The spatial error model examines spatial dependence in the residuals. From the Coefficients section, the estimate for pct_under_poverty_level (0.286329) indicates that a 1 percentage point increase in poverty is associated with about a 0.29 percentage point increase in the uninsured rate, and this effect is statistically significant. The spatial error parameter, Lambda = 0.5388 indicates that unobserved factors affecting uninsured rates are spatially correlated. The AIC (1935) is also lower than the OLS AIC (1990.3), showing improved fit.
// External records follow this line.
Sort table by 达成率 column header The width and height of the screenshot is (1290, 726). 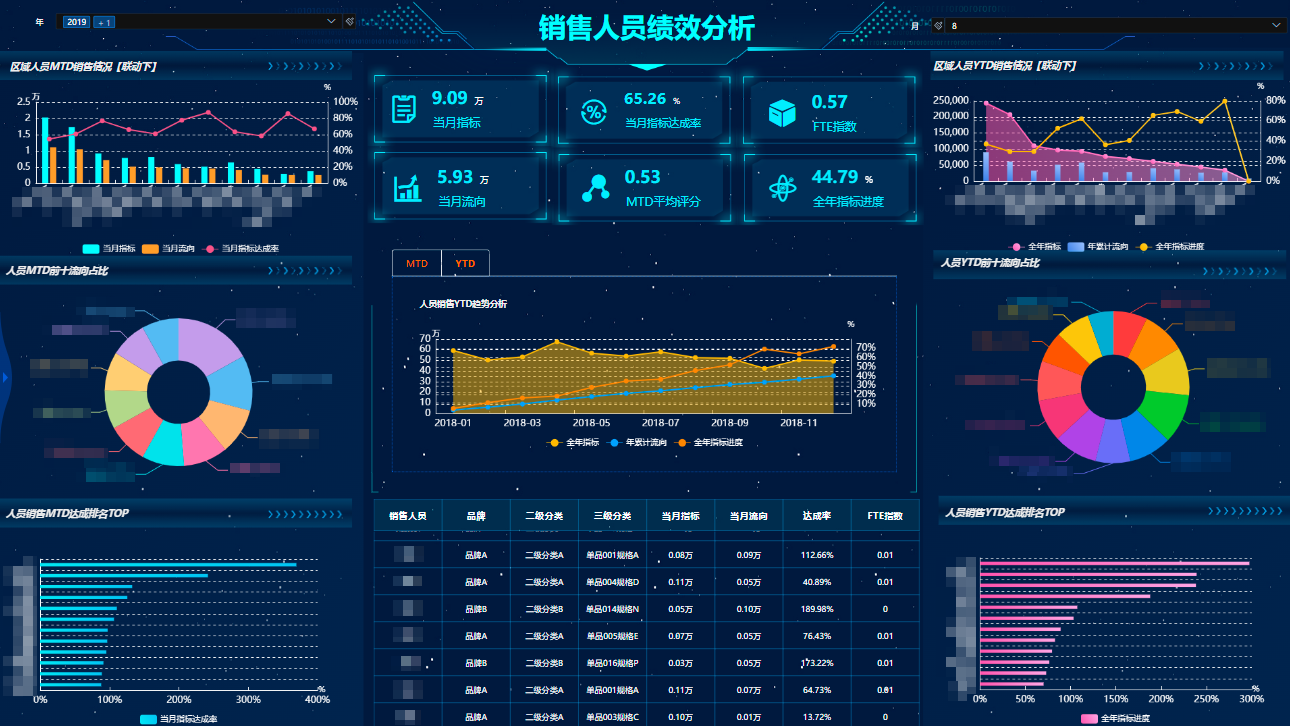817,516
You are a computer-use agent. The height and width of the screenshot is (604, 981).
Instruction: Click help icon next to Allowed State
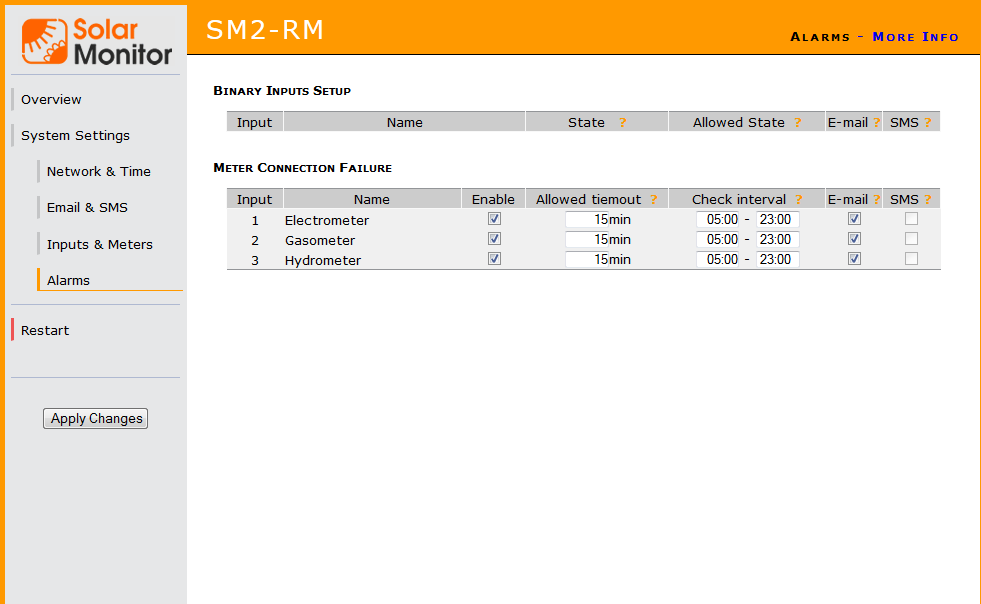(797, 122)
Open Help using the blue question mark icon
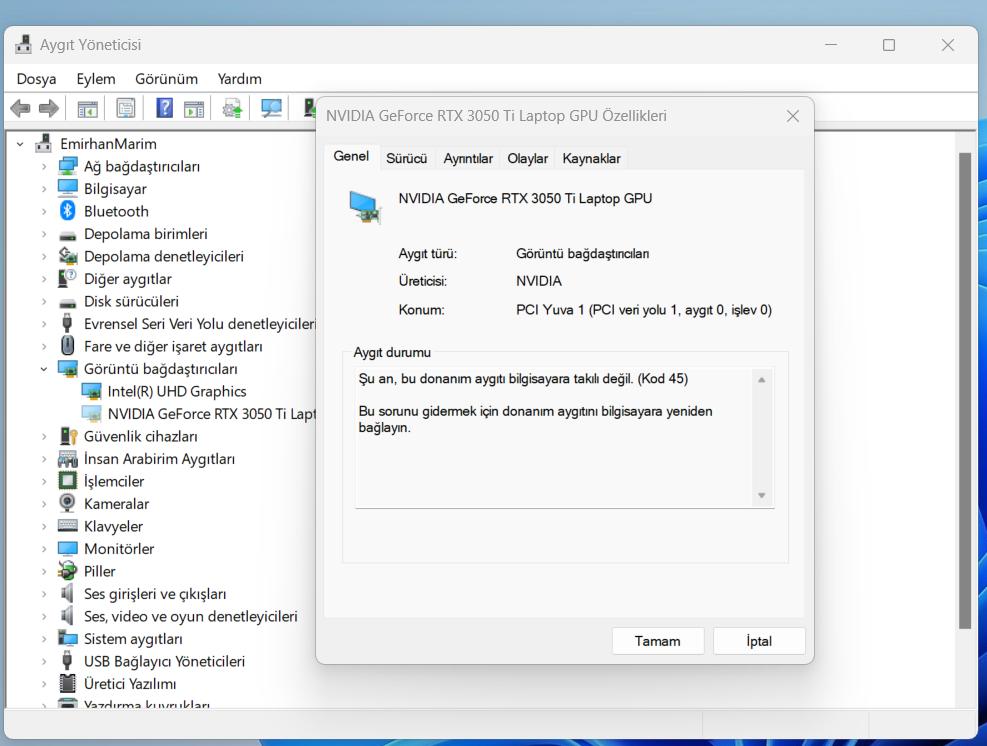 click(x=163, y=107)
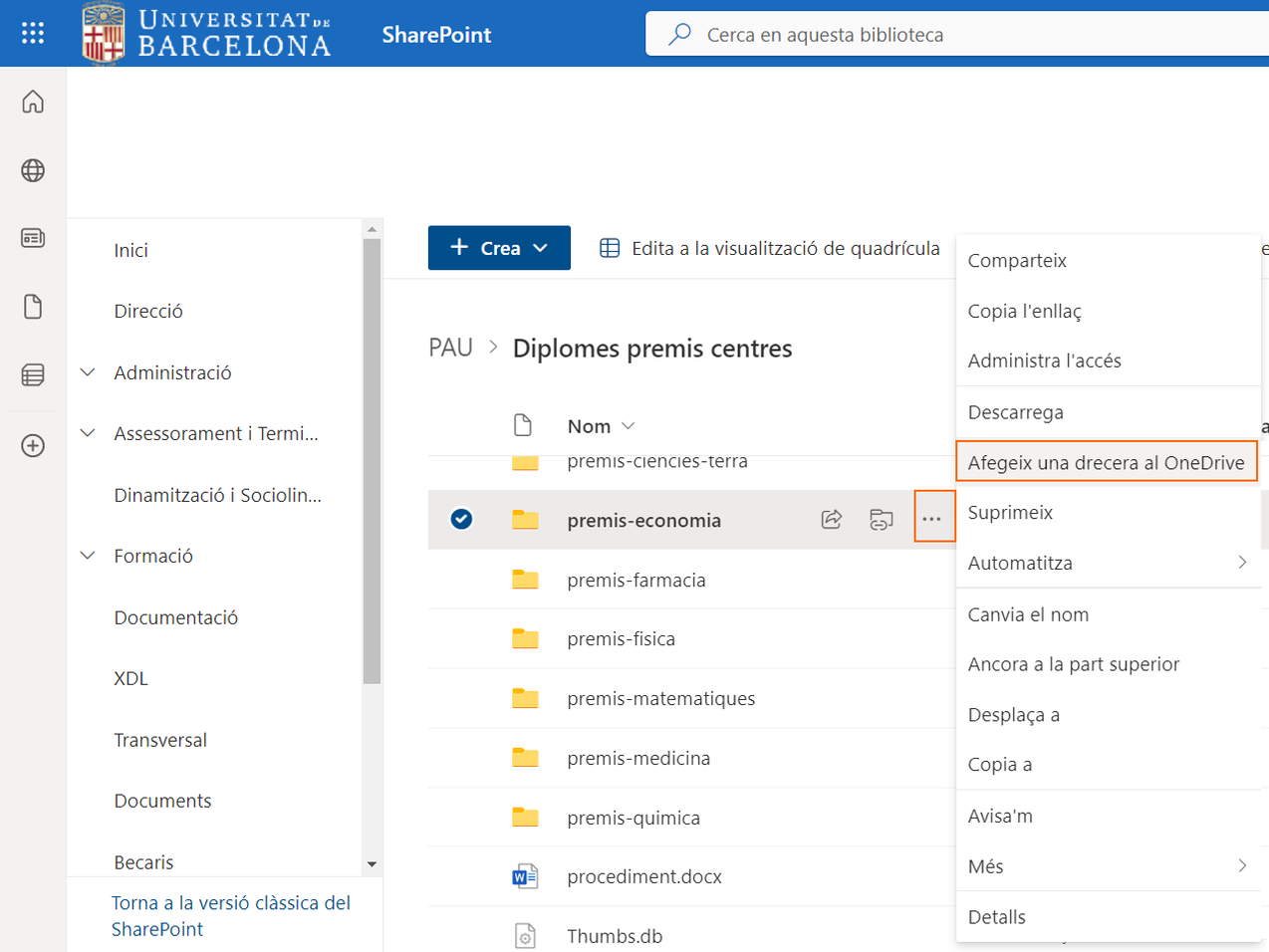The width and height of the screenshot is (1269, 952).
Task: Open the lists icon in left rail
Action: coord(33,374)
Although the lag model has a slightly lower AIC than the error model, the difference is minimal. The substantive interpretation of the lag model is not very convincing in this context, it doesn’t make much sense that there would be a direct interaction between block groups in terms of informing insurance coverage. Instead, Instead, similarities across neighboring areas are more likely due to shared underlying factors. Given the stronger theoretical justification, the spatial error model is likely more appropriate.
15.6 Mini-Challenge
This challenge will ask you to explore the bivariate relationship between two other variables in the acs_tract_nc object. Add a code chunk that does the following:
- Creates a scatterplot and bivariate map of the two variables
- Run a traditional OLS and interpret the results. Remember this will require choosing a dependent and independent variable. This choice should not be random, it should be based on a hypothesis
- Analyze the residuals for spatial dependence and determine whether a spatial model should be run.